Post # 1
My SO and I have been ring shopping for ideas. We went into Tiffany and I tried on a few different sizes to get an idea of what I like. I actually liked the 0.9 ct Round Brilliant I tried on best and felt like everything else looked HUGE but I know that it will shrink some with time. When he and I discussed what I liked, I told him I wanted an Round Brilliant in a six-prong Tiffany-inspired setting and I do love the classic clean look of he stone However, in browsing the secondhand market I have come across an antique cushion that takes my breath away. It is slightly higher than his original budget but he has had a better year business-wise than he expected and he has already maxed out his retirement contributions for the year so if I told him I found something that made my heart sing I think he’d probably increase the budget. If he wouldn’t, no big deal, I still love the idea of a Tiffany replica and would wear it happily for the rest of my life.

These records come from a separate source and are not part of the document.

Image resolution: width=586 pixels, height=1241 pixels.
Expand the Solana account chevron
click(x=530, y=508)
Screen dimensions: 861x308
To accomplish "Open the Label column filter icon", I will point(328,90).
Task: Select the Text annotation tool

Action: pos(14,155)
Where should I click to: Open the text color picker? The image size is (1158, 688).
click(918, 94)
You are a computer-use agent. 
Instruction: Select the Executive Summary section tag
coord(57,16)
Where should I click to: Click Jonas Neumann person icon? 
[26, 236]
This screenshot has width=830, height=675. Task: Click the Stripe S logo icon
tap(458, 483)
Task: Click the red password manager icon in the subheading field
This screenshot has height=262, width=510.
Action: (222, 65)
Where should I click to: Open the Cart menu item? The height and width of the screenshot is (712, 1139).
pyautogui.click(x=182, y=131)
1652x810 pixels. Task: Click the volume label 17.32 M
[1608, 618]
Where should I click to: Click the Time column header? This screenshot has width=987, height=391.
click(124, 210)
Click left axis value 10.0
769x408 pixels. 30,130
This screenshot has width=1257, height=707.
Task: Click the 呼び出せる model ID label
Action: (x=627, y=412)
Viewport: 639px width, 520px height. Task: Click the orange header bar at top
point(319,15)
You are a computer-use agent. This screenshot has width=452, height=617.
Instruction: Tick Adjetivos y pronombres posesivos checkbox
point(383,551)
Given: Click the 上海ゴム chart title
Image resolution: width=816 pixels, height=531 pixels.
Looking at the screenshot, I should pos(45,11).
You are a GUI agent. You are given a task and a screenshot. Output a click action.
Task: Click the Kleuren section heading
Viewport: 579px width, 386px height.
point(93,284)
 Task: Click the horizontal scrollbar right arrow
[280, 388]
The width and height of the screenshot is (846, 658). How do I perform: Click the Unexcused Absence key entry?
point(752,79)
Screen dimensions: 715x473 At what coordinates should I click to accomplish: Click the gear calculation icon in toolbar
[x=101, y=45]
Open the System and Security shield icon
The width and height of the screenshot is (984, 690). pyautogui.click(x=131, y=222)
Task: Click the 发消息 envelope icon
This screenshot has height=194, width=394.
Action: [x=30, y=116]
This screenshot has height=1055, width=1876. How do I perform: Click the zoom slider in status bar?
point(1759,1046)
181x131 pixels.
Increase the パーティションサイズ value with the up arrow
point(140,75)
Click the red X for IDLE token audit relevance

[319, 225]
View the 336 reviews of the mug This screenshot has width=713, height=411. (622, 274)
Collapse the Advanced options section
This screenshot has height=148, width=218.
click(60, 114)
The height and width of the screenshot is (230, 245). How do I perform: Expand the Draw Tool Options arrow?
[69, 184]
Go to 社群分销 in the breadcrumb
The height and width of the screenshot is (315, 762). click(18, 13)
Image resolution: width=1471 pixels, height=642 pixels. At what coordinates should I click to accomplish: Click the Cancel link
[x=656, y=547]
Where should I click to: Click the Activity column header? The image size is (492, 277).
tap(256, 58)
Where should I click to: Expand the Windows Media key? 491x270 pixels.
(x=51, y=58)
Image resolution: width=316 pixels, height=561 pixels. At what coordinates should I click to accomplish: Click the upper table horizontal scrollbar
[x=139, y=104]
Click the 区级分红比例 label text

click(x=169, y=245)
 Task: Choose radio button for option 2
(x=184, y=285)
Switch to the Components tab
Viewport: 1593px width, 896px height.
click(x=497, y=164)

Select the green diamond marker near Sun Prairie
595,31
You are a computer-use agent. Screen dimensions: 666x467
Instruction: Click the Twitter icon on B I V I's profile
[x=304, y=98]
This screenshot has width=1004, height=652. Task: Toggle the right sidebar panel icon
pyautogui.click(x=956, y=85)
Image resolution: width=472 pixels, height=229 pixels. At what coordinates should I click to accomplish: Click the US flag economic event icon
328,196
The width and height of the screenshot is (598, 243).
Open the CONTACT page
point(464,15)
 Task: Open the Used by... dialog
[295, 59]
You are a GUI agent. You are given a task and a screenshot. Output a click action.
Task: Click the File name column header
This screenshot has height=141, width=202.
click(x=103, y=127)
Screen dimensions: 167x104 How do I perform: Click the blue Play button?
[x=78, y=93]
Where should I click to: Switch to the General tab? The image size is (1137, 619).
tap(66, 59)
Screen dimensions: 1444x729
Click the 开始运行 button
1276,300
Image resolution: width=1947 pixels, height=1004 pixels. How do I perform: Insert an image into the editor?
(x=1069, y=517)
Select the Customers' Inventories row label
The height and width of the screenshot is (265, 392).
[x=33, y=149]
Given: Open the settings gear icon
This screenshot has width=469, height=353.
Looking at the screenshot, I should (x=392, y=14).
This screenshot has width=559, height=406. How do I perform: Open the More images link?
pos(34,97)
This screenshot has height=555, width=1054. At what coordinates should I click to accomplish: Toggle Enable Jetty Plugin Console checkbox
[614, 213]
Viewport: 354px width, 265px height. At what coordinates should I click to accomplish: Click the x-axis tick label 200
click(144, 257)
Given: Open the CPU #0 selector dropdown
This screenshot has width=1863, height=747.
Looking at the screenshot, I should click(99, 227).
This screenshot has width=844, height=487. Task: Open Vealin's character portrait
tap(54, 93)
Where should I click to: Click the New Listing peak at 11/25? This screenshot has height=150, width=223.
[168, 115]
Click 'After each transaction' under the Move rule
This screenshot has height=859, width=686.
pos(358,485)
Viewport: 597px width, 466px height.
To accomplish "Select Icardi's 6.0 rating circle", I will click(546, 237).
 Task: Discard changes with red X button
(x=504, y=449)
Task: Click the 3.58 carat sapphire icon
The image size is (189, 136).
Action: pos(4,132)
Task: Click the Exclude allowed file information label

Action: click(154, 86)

However, my SO is very financially savvy and not particularly trusting when it comes to transactions like this. The antique cushion is currently for sale by a private seller. Any bees have ideas as to how I could go about making this transaction more palatable for him before I bring up the idea?
Post # 2
Whirlwind03: well, definitely using PayPal for the transaction would keep things safe. You have to be careful with antique cut diamonds, make sure you ask the seller if this diamond has any chips as this is common with antique diamonds, find out everything you can. Make sure you save the emails just incase. Also once you receive the ring if you decide to go through with it, take it to an appraiser that knows their stuff on old cut diamonds to make sure the stone is in good condition. This way you will know what you bought and have a solid case if you would need to return this ring.
Post # 3
There are escrow companies that can assist with this if the seller is amenable.
some me dealers may be willing to acquire the stone for you and verify it, then you buy it from the dealer. This would be rare, though.
the only way you would be able to know what you are getting is to take the stone to an independent appraiser. You could request that the seller send it to an appraiser of your own choosing, have it appraised, and if it meets your standards, pay the seller who would then instruct the appraiser to ship the stone to you. I have done deals this way.
Post # 4
Soloudinhere15 and MrsSparkleBee13: Thank you! That’s a great idea. I do know a good bit about diamonds and would definitely want to get it appraised anyways so that would be a really good option. I’m MUCH more likely to be able to talk him into it if he can see the diamond before he makes a final decision, so I’ll have to look into an acceptable appraiser. I think there’s one who comes highly recommended about 2 hours away, so we could make a day of it doing that.
Post # 5
1. get the return policy in writing from the private seller
2. use american express or paypal to pay for the transaction
3. request proof of a local independent certification/appraisal [of course you’ll do this again when you get it for the clean and check]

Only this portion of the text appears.